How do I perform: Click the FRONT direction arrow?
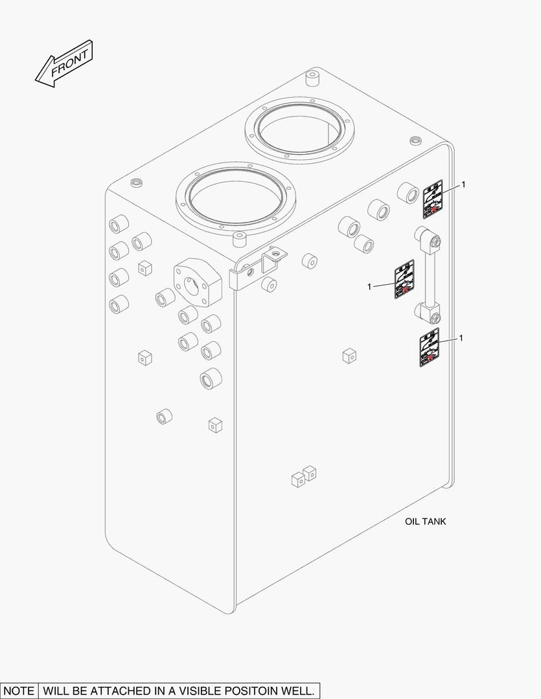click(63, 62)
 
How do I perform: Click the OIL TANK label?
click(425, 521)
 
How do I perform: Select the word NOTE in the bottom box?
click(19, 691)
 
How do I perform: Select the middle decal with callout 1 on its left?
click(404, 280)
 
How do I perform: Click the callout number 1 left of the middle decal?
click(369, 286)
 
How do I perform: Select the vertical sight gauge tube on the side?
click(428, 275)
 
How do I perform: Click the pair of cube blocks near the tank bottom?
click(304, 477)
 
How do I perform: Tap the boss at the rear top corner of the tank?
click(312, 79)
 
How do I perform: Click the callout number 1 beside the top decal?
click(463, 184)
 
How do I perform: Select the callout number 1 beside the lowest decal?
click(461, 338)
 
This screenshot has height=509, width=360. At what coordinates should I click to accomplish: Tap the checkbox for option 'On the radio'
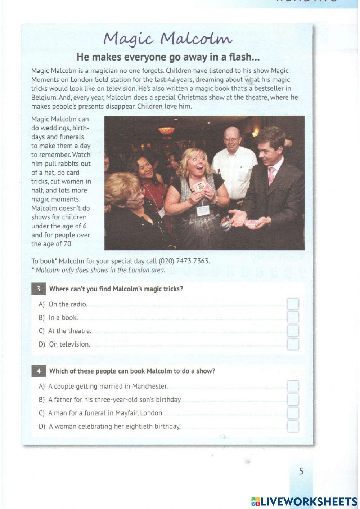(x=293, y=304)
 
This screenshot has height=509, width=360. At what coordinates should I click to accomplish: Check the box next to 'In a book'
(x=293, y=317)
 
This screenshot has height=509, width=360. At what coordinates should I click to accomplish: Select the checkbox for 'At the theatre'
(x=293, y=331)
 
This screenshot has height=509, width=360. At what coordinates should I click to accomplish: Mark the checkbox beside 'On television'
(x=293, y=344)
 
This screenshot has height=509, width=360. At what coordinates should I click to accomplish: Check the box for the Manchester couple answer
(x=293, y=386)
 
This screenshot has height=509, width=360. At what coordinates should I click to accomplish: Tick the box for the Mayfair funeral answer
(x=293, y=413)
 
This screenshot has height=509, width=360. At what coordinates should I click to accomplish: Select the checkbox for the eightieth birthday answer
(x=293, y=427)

*****

▶ **Challenge**
Quote every row above verbatim, leaving out the pictures.

▶ **Written response**
How do I perform: Click the FRONT direction arrow?
click(63, 62)
 
How do I perform: Click the OIL TANK label?
click(425, 521)
 
How do I perform: Select the word NOTE in the bottom box?
click(19, 691)
 
How do I perform: Select the middle decal with callout 1 on its left?
click(404, 280)
 
How do I perform: Click the callout number 1 left of the middle decal?
click(369, 286)
 
How do I perform: Select the vertical sight gauge tube on the side?
click(428, 275)
 
How do I perform: Click the pair of cube blocks near the tank bottom?
click(304, 477)
 
How do I perform: Tap the boss at the rear top corner of the tank?
click(312, 79)
 
How do I perform: Click the callout number 1 beside the top decal?
click(463, 184)
 
How do I perform: Select the callout number 1 beside the lowest decal?
click(461, 338)
 
This screenshot has height=509, width=360. At what coordinates should I click to accomplish: Tap the checkbox for option 'On the radio'
(x=293, y=304)
 
This screenshot has height=509, width=360. At what coordinates should I click to accomplish: Check the box next to 'In a book'
(x=293, y=317)
 
This screenshot has height=509, width=360. At what coordinates should I click to accomplish: Select the checkbox for 'At the theatre'
(x=293, y=331)
 
This screenshot has height=509, width=360. At what coordinates should I click to accomplish: Mark the checkbox beside 'On television'
(x=293, y=344)
 
This screenshot has height=509, width=360. At what coordinates should I click to accomplish: Check the box for the Manchester couple answer
(x=293, y=386)
 
This screenshot has height=509, width=360. At what coordinates should I click to accomplish: Tick the box for the Mayfair funeral answer
(x=293, y=413)
 
This screenshot has height=509, width=360. At what coordinates should I click to accomplish: Select the checkbox for the eightieth birthday answer
(x=293, y=427)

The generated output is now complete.